-------- Extracted material --------

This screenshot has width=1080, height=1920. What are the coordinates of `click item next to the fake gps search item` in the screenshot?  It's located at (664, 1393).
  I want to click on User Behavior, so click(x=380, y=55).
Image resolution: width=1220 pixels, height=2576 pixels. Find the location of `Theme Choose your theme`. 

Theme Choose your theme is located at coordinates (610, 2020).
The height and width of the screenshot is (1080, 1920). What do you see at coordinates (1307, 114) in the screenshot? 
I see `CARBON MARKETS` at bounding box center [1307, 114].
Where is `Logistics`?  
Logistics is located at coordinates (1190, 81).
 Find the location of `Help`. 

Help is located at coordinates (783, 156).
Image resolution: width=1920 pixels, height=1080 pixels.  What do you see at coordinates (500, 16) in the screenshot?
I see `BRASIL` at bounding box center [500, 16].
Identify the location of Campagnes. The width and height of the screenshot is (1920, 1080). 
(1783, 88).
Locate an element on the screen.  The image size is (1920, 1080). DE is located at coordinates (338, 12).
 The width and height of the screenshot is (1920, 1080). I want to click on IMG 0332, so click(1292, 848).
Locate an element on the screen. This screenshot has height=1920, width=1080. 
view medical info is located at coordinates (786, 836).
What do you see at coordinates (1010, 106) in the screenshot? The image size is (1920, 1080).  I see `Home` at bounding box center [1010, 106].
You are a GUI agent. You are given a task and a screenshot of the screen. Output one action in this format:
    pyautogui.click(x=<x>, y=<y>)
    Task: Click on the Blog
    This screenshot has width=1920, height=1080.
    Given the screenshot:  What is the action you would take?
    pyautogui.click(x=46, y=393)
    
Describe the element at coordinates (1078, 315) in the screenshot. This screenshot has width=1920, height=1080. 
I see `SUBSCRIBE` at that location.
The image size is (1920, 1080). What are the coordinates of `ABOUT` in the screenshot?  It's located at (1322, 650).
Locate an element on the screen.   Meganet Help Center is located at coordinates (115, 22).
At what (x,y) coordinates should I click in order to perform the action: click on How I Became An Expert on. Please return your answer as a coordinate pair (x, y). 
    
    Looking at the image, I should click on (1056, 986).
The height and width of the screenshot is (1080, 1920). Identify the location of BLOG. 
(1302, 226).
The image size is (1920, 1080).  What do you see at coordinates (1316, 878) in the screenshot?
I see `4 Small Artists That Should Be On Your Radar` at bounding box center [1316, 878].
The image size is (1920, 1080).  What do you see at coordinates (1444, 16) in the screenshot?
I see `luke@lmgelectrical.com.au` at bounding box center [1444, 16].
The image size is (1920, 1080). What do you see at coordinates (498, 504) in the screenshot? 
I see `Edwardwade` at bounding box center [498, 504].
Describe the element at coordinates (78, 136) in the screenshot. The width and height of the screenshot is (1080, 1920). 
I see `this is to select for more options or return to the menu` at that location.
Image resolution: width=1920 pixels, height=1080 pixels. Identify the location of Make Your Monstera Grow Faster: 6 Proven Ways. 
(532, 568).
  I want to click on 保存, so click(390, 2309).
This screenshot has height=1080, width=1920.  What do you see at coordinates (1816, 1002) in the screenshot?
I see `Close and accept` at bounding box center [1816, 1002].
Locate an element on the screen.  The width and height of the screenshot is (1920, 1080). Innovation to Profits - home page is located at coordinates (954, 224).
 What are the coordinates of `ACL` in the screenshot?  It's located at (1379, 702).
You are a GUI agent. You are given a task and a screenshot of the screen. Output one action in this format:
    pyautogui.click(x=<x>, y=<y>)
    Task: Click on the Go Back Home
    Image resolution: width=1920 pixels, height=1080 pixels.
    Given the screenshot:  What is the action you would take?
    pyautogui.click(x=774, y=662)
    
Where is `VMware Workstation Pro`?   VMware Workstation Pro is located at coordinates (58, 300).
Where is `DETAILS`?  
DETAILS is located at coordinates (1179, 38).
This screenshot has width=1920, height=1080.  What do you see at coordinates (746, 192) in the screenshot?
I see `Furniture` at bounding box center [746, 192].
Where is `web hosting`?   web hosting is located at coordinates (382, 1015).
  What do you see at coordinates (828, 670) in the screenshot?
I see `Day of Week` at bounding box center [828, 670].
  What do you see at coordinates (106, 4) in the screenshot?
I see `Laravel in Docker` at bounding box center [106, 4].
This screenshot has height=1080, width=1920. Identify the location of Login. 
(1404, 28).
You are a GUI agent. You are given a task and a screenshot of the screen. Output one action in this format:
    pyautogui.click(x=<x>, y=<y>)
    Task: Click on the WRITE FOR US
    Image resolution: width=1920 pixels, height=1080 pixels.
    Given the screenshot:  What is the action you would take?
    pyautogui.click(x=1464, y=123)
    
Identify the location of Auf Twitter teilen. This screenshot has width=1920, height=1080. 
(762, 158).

--------

Given request:
Swap "BLOG" for "NEWS" in the stretch of rows from the line containing "At what (x,y)" through the line containing "center [1316, 878].". Return only those lines, with everything else unchanged.

Task solution:
At what (x,y) coordinates should I click in order to perform the action: click on How I Became An Expert on. Please return your answer as a coordinate pair (x, y). 
    
    Looking at the image, I should click on (1056, 986).
The height and width of the screenshot is (1080, 1920). Identify the location of NEWS. 
(1302, 226).
The image size is (1920, 1080).  What do you see at coordinates (1316, 878) in the screenshot?
I see `4 Small Artists That Should Be On Your Radar` at bounding box center [1316, 878].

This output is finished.